To ensure thorough change control without unnecessary productivity loss, Swift Systems also used HighGear. Whenever a change was needed, an engineer would plan and document it properly, and then create a formal change request task in HighGear. A simple workflow would send the change request to the proper reviewers (configured to follow automated rules according to responsibility domains) and wait for the appropriate systems owners to approve the change, or request clarifications. If a request went unanswered, HighGear would send reminders to everyone before escalating it to the Facility Security Officer. Once the review process was complete and approvals were granted, the workflow would create an Engineering Work Order task and assign it to the original engineer. They could then complete the approved work, record their notes, and close the work order.
This simple workflow quickly routed and processed a high volume of changes every year, while keeping everyone aware of the status of requests and helping the team maintain high productivity. Some changes were flagged as risky or incomplete, and the iterative discussion and review process made them significantly safer when finally approved.
When the auditor asked for a report of changes made, there was no need to hunt through email archives or old documents.

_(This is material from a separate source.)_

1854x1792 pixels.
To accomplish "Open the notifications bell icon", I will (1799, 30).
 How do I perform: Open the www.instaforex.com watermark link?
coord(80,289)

The team simply ran their change control report which listed every change with its requestor, description, and change date. The auditor selected a random sample for more analysis and was impressed by the level of detail recorded in each change. They were even able to use the HighGear audit trail to see which person approved each change, and how long they took to review it!
Even with the most careful change control and system engineering, undetected security issues can make a system vulnerable. A key tool for catching unknown issues is an automated vulnerability scan. Swift Systems had a quarterly HighGear process that assigned an engineer to run an enterprise-grade security scanner on all the servers in the data center. They then reviewed the results and created work orders to address any issues that were identified. Finally, they saved the scan reports, and any evidence needed to prove resolution, into the HighGear task itself and closed it.
Auditing these quarterly scans was easy, because they contained all the information about which servers had been scanned, who performed the scan, and the results of the scan and any remediation work completed.
Security incident reporting
Whether by good policy and practice, or extraordinary luck, Swift Systems never experienced any security incidents during the time we operated that company, nor while we remained their client after the sale. But even if you never need it, it is critical to have a clear process for reporting security incidents. Several email addresses were setup as receptacles for internal and external security, vulnerability, or abuse reports. These were routed through a triage and reporting process that assured that security and vulnerability reports were quickly routed to the right individuals or roles, and that abuse reports were routed to the team or role that “owned” the system the report was related to. While there were not any security reports that turned out to be real issues, being able to show an auditor that any possible issues had been tracked and triaged made getting through audits much faster. Numerous valid Abuse reports did come in, such as customers who were sending out spam, or customer owned BGP equipment that was incorrectly configured and sending bad data to other routers on the Internet, and likewise these reports flowed through that system generating traceable action reports and audit-ready records.